Registering a Corporation
For your business to form a C-Corp or S-Corp or LLC, you must register your business in either your home state or a state that allows for non-resident registration, such as Delaware. We suggest Delaware simply because they are considered the most business-friendly state in the country, and both national and international U.S. corporations are registered there. If you do decide to register your C-Corp in a non-resident state, you must have a Registered Agent in that state to receive important legal documents for you. Before registering your corporation, it is wise to do a business entity name search before taking any additional steps. If you neglect to do a business entity search, you may wait weeks to hear from the Secretary of State about your Corporation’s approval only to find out that your business entity name is taken and you have to start all over again. Avoid the hassle, and make sure your business entity name is available by doing a free Business Entity Search.
The beauty of incorporating, that is, forming a C-Corp or S-Corp, is the limited liability that you face once your corporation is formed. C-Corps are owned by shareholders, but generally the shareholders (the owners) cannot be held personally liable for the C-Corp’s debts or obligations. If creditors come knocking and your C-Corp business cannot pay them, they have no legal standing to come after your personal assets. Whereas a business operating as a Sole Proprietorship or Partnership is not afforded this type of liability protection.

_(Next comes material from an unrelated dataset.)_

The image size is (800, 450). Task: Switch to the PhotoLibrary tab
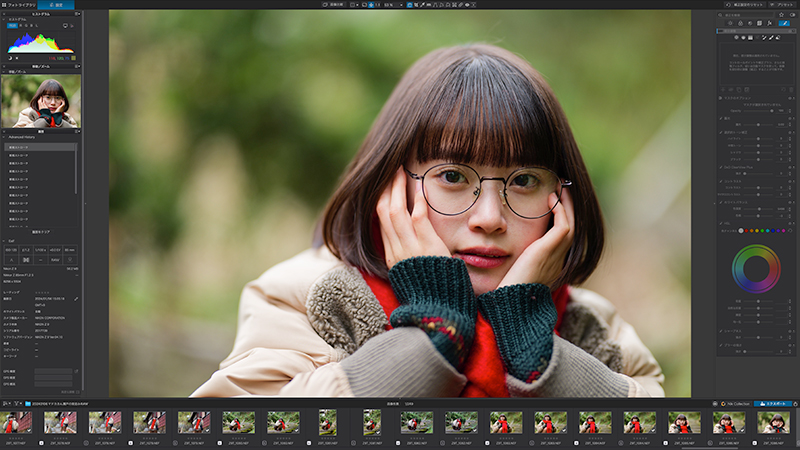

Similar to S-Corps or LLCs, C-Corps are considered to be separate legal entities by the IRS, and taxes must be paid on your C-Corp’s profits. Following this profit taxation, the IRS may also tax any monies that are distributed to your shareholders (the owners). This is what is known as “double taxation” of C-Corps. In other words, the IRS taxes your business at the corporate level (tax on profits) and again on the individual level (tax on shareholders’ income). The only exception to the “double taxation” rule is if you or any shareholder is an employee of the corporation. In that case, as long as the employee is receiving a “fair market value” salary in the eyes of IRS, the salary will not be taxed. In other words, if you employed a Customer Service Representative for $30,000.00 per year the IRS would likely consider this a fair market salary. If, instead, you paid this same position a $100,000.00 salary, it would likely raise some flags at the IRS and may be seen as a way for you to avoid the double taxation of a C-Corp. If you would like to form a corporation, but would like to rid your business of this “double taxation” problem altogether, consider forming an S-Corporation or Limited Liability Company (LLC) instead.

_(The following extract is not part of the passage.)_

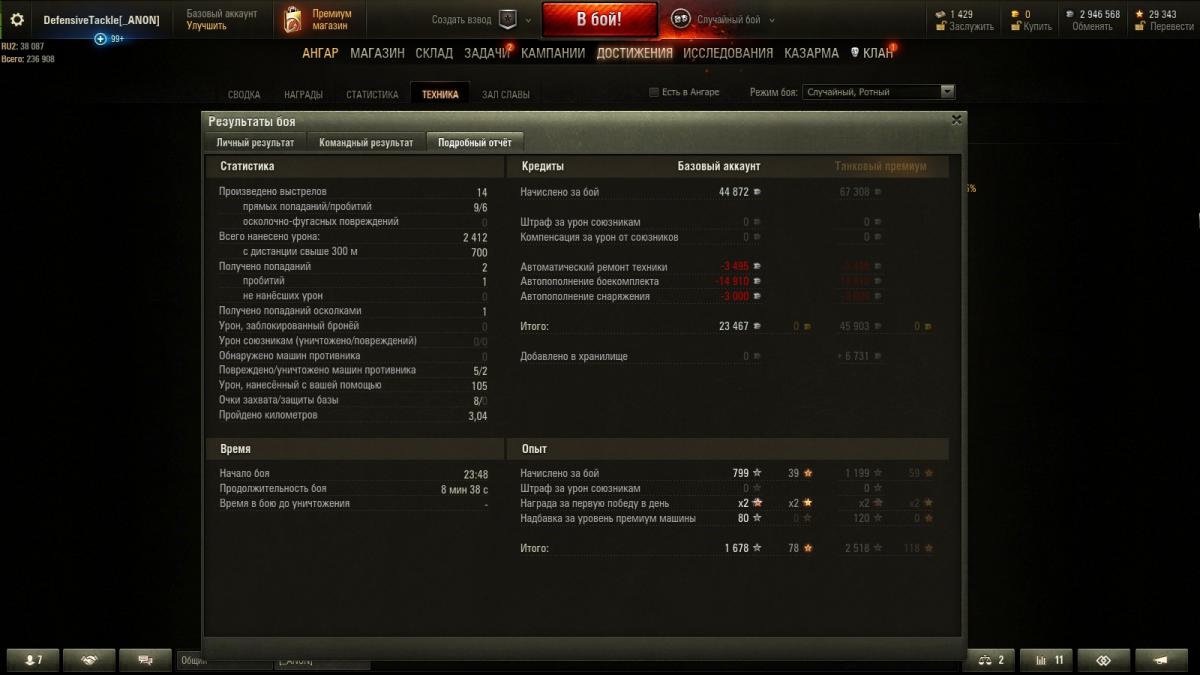Switch to Личный результат tab
The height and width of the screenshot is (675, 1200).
[255, 143]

Forming a C-Corp can protect you and your company’s shareholders from liability, but do require somewhat complicated tax handling. Capital can easily be raised by selling stock in the corporation, unlike an LLC which has members instead of have shareholders. Another benefit of a corporation is that certain expenses are tax deductible, but on the flip side they are also more expensive to run and require much more paperwork than an LLC. If you think your company has potential to grow, you plan on needing loans for capital, or plan on going public in the future, a C-Corp may be the best choice for you.